*** GIVEN RECORDS

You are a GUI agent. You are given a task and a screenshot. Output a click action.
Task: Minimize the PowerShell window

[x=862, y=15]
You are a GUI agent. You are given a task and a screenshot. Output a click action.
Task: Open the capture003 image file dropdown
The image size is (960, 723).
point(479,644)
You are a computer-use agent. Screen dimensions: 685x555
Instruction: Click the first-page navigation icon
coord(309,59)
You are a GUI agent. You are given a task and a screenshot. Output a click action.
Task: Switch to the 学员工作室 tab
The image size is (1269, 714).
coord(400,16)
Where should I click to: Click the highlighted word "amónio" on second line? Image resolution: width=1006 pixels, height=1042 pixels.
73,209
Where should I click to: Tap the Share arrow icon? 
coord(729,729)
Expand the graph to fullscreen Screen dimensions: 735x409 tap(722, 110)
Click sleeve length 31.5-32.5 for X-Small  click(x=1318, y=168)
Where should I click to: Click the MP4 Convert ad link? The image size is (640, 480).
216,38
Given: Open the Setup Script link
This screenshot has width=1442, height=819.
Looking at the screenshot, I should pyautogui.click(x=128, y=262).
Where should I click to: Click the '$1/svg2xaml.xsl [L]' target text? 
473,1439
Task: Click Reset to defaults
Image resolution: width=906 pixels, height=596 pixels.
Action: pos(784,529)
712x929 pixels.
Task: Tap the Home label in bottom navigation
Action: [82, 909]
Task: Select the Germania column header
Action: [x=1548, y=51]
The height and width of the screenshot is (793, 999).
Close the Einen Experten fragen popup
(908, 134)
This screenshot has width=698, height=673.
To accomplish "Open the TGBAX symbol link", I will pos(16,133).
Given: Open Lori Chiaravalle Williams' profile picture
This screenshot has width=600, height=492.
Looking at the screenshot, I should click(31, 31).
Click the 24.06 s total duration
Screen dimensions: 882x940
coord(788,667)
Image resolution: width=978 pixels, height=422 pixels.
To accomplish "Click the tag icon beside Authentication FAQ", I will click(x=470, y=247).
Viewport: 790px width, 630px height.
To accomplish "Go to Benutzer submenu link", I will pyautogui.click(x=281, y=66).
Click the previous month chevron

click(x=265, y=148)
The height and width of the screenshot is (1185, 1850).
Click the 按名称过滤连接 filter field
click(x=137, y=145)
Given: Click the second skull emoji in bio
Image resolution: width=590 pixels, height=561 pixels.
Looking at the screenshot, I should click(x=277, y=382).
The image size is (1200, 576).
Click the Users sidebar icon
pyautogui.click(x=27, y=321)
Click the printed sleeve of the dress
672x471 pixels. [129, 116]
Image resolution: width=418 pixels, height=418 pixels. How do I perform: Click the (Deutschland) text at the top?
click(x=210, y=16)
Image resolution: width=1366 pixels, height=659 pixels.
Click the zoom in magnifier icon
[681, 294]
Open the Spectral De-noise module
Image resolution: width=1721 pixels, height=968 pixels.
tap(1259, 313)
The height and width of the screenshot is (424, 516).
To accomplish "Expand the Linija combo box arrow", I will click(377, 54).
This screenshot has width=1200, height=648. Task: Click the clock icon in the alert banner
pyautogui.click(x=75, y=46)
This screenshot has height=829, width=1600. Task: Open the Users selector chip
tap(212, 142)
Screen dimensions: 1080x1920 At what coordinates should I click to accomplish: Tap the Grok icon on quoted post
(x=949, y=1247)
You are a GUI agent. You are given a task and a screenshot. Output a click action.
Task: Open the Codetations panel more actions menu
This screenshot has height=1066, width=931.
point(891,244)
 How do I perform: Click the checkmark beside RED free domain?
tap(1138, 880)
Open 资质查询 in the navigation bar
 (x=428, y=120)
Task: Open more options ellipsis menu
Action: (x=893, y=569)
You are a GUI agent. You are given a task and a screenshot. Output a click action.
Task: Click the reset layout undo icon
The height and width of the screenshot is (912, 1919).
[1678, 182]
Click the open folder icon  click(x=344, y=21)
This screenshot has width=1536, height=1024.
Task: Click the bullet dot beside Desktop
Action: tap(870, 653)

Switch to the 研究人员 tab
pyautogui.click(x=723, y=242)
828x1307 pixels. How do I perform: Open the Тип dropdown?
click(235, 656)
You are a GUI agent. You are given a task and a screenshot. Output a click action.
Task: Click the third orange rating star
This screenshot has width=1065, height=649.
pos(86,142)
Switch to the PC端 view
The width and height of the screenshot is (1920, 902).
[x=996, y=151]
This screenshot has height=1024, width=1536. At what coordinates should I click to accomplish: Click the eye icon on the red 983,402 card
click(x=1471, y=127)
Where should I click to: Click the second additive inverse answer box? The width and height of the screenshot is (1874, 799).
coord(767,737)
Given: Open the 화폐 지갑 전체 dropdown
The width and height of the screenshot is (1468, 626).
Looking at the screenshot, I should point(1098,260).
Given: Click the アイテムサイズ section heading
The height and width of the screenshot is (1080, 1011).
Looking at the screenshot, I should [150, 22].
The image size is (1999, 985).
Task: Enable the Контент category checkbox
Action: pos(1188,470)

******

Look above for the line containing "Image resolution: width=978". Output from there through the line containing "The height and width of the screenshot is (1185, 1850).", exactly and inclusively.

Image resolution: width=978 pixels, height=422 pixels.
To accomplish "Click the tag icon beside Authentication FAQ", I will click(x=470, y=247).
Viewport: 790px width, 630px height.
To accomplish "Go to Benutzer submenu link", I will pyautogui.click(x=281, y=66).
Click the previous month chevron

click(x=265, y=148)
The height and width of the screenshot is (1185, 1850).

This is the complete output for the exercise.